Jumat, 09 Januari 2015

Living with the fear of hate

Living with the fear of hate

Rana Wulan Rofifah  ;   A student at Bramhall High School, Stockport,
Greater Manchester, UK
JAKARTA POST,  09 Januari 2015

                                                                                                                       


The most recent breaking news regards an attack against journalists and cartoonists at the Charlie Hebdo office in Paris that lead to the death of 12 people.

The attack was perpetrated by gunmen, one of whom was captured on video shouting “Allah!” in as the shooting took place. I am 14 and I have been living in England for 12 years. I am Indonesian and I have always been happy as a Muslim. So how does this effect me?

My generation faces the most difficult challenge, since Islam has been shunned. Muslim youths like me have to deal with hatred, guilt and fear as the media and an increasing number of people worldwide are becoming anti-Islamic.

The shooting was shocking, disgraceful and has further tainted the image of Islam. What terrifies me is the fact that many Muslims are supporting this brutal act and saying that what happened in Paris was good. I cannot disagree more. 

I have been brought up with both British values of freedom of speech as well Islamic morals of kindness and worship of God.

Although I do not agree with what the cartoonist did, I think it was completely out of line for some to kill him because of it. I am ashamed of these men who killed him “in the name of God” and cannot bear calling them Muslims.

Reading these articles has reduced me to tears due to the burden that I now feel I bear and the responsibility that I now feel I have to rearrange the harsh views people may start to have toward me and my community. I am so deeply upset and angry with these murderers, whoever they are, because it is as though they are anti-Islamic themselves for disheartening every good Muslim in the world.

I now live in fear of going to school, walking down the street, traveling to France and even talking to friends. I guess everyone will doubt me, question me and hate me without knowing who I really am and what I think. Opening social media to see tweets, Facebook shares and Instagram posts only saddens me as they stab the religion that I embrace.

I am not angry with the media, cartoonists or the French government. I am angry with the killers. What they have committed is completely unjust and unfair.

These men probably know the consequences of the murders on not only the families and friends of their victims, but also on France, immigrants and Muslims across the world and vulnerable youths like me. 

I am no scholar to quote words from the Koran, but I know that killing is not acceptable.

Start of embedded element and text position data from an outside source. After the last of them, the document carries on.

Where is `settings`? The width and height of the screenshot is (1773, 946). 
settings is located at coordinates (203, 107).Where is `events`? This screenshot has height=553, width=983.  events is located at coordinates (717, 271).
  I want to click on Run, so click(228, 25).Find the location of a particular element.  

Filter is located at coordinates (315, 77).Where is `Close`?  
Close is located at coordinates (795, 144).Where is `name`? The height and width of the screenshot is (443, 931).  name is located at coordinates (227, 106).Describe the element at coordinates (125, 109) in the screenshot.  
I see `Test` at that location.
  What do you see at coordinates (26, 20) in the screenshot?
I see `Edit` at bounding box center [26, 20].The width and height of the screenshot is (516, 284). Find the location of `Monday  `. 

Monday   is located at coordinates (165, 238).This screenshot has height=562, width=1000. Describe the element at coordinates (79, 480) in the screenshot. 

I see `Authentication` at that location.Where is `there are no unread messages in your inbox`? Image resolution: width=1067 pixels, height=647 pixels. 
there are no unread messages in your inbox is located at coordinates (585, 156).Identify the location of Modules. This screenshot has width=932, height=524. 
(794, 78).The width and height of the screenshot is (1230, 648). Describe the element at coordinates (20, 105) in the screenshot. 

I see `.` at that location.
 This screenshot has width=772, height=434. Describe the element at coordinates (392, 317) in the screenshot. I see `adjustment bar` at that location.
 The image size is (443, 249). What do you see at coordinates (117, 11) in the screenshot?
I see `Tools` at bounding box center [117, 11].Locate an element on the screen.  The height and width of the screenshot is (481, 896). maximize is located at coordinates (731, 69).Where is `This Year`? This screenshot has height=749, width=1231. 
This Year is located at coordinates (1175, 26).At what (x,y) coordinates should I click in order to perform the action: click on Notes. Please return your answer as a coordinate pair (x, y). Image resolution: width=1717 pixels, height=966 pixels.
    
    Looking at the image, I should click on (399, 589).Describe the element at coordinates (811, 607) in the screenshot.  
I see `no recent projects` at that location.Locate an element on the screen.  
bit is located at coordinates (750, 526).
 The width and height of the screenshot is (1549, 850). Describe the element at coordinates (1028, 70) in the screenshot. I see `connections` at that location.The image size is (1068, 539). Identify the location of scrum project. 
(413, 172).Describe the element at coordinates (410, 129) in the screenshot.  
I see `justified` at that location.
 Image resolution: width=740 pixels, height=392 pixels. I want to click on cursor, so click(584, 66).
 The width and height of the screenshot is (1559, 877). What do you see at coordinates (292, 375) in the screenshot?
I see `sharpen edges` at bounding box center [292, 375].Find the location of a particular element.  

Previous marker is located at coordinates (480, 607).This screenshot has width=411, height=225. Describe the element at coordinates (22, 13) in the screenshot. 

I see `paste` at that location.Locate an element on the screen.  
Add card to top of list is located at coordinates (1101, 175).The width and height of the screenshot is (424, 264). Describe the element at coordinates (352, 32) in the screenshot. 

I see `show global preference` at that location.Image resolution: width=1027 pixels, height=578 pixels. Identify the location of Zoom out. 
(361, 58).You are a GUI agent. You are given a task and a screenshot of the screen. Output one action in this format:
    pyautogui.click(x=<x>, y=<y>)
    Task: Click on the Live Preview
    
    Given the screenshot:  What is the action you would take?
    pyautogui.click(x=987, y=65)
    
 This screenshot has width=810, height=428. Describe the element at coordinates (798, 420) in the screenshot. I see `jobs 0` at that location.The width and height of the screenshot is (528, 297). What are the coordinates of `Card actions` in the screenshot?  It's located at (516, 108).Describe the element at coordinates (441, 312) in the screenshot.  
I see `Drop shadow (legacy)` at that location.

I call on all Muslim youths who have been affected and share what I feel to show that we do not and will never encourage this act of killing, let alone intend to commit the crime. Many of us have never chosen to live in this country, but since we have, we have to respect the prevailing laws, be kind to others and become a good citizen in the community.

I am only different from others because I wear a headscarf, go to mosque every week and pray to God five times a day. I entirely disagree with terrorists who have been doing the same things. I also pray for the families of those who were killed.

There are many good, normal Muslims in the West who wish to see this extremism stop. There are many young Muslims who are dreaming of and working for a better future. We just want to be given a chance, respected and not discriminated against.

Many Muslims have committed wrongdoings, so we want to prove to the world that we aren’t all ruthless terrorists, but normal people who want change for the good of the people.

I also agree that Muslims should try as hard as they can to show their disagreement with the terrorists. That’s what I want to do for the community, tell them to stand against what is wrong and support those who truly believe in peace.

I am just 14, a Muslim and a young woman who lives in Britain and in fear of hate.